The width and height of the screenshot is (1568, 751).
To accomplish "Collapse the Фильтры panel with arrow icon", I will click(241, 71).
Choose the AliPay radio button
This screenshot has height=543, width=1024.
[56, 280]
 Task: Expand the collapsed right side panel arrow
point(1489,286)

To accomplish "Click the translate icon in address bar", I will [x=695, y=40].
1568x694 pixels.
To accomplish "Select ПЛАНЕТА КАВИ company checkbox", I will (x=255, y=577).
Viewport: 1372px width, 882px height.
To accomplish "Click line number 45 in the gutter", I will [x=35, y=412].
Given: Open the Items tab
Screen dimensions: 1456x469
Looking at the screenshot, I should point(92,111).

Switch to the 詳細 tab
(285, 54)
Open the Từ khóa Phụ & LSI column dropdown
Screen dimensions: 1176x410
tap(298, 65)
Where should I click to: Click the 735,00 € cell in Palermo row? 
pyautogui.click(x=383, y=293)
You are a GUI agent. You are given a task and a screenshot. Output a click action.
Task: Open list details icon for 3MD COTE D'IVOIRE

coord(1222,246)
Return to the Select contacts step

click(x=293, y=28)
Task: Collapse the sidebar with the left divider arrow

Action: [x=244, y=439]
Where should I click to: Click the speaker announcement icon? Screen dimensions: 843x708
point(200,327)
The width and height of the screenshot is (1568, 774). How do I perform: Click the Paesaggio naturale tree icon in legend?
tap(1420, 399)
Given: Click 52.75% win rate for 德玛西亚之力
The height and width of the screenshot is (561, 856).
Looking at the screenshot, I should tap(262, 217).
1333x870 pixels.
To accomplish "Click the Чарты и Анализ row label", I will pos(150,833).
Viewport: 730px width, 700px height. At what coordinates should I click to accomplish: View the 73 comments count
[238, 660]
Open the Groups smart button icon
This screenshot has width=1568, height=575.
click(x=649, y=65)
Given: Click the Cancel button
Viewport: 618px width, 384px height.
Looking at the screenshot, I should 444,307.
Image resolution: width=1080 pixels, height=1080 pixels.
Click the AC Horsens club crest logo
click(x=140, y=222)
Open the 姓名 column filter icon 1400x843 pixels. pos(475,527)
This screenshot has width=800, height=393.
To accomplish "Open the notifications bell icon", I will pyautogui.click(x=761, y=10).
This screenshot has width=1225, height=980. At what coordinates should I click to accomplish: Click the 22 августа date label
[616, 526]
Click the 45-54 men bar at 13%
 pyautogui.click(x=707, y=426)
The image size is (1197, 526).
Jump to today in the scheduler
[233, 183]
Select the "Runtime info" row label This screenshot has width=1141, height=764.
_ _ _ _ _ _ _
Problem to work on:
From the first line to the last, return the data above exactly.

Exercise solution:
The width and height of the screenshot is (1568, 751).
To accomplish "Collapse the Фильтры panel with arrow icon", I will click(241, 71).
Choose the AliPay radio button
This screenshot has height=543, width=1024.
[56, 280]
 Task: Expand the collapsed right side panel arrow
point(1489,286)

To accomplish "Click the translate icon in address bar", I will [x=695, y=40].
1568x694 pixels.
To accomplish "Select ПЛАНЕТА КАВИ company checkbox", I will (x=255, y=577).
Viewport: 1372px width, 882px height.
To accomplish "Click line number 45 in the gutter", I will [x=35, y=412].
Given: Open the Items tab
Screen dimensions: 1456x469
Looking at the screenshot, I should point(92,111).

Switch to the 詳細 tab
(285, 54)
Open the Từ khóa Phụ & LSI column dropdown
Screen dimensions: 1176x410
tap(298, 65)
Where should I click to: Click the 735,00 € cell in Palermo row? 
pyautogui.click(x=383, y=293)
You are a GUI agent. You are given a task and a screenshot. Output a click action.
Task: Open list details icon for 3MD COTE D'IVOIRE

coord(1222,246)
Return to the Select contacts step

click(x=293, y=28)
Task: Collapse the sidebar with the left divider arrow

Action: [x=244, y=439]
Where should I click to: Click the speaker announcement icon? Screen dimensions: 843x708
point(200,327)
The width and height of the screenshot is (1568, 774). How do I perform: Click the Paesaggio naturale tree icon in legend?
tap(1420, 399)
Given: Click 52.75% win rate for 德玛西亚之力
The height and width of the screenshot is (561, 856).
Looking at the screenshot, I should tap(262, 217).
1333x870 pixels.
To accomplish "Click the Чарты и Анализ row label", I will pos(150,833).
Viewport: 730px width, 700px height. At what coordinates should I click to accomplish: View the 73 comments count
[238, 660]
Open the Groups smart button icon
This screenshot has width=1568, height=575.
click(x=649, y=65)
Given: Click the Cancel button
Viewport: 618px width, 384px height.
Looking at the screenshot, I should 444,307.
Image resolution: width=1080 pixels, height=1080 pixels.
Click the AC Horsens club crest logo
click(x=140, y=222)
Open the 姓名 column filter icon 1400x843 pixels. pos(475,527)
This screenshot has width=800, height=393.
To accomplish "Open the notifications bell icon", I will pyautogui.click(x=761, y=10).
This screenshot has width=1225, height=980. At what coordinates should I click to accomplish: Click the 22 августа date label
[616, 526]
Click the 45-54 men bar at 13%
 pyautogui.click(x=707, y=426)
The image size is (1197, 526).
Jump to today in the scheduler
[233, 183]
Select the "Runtime info" row label This screenshot has width=1141, height=764.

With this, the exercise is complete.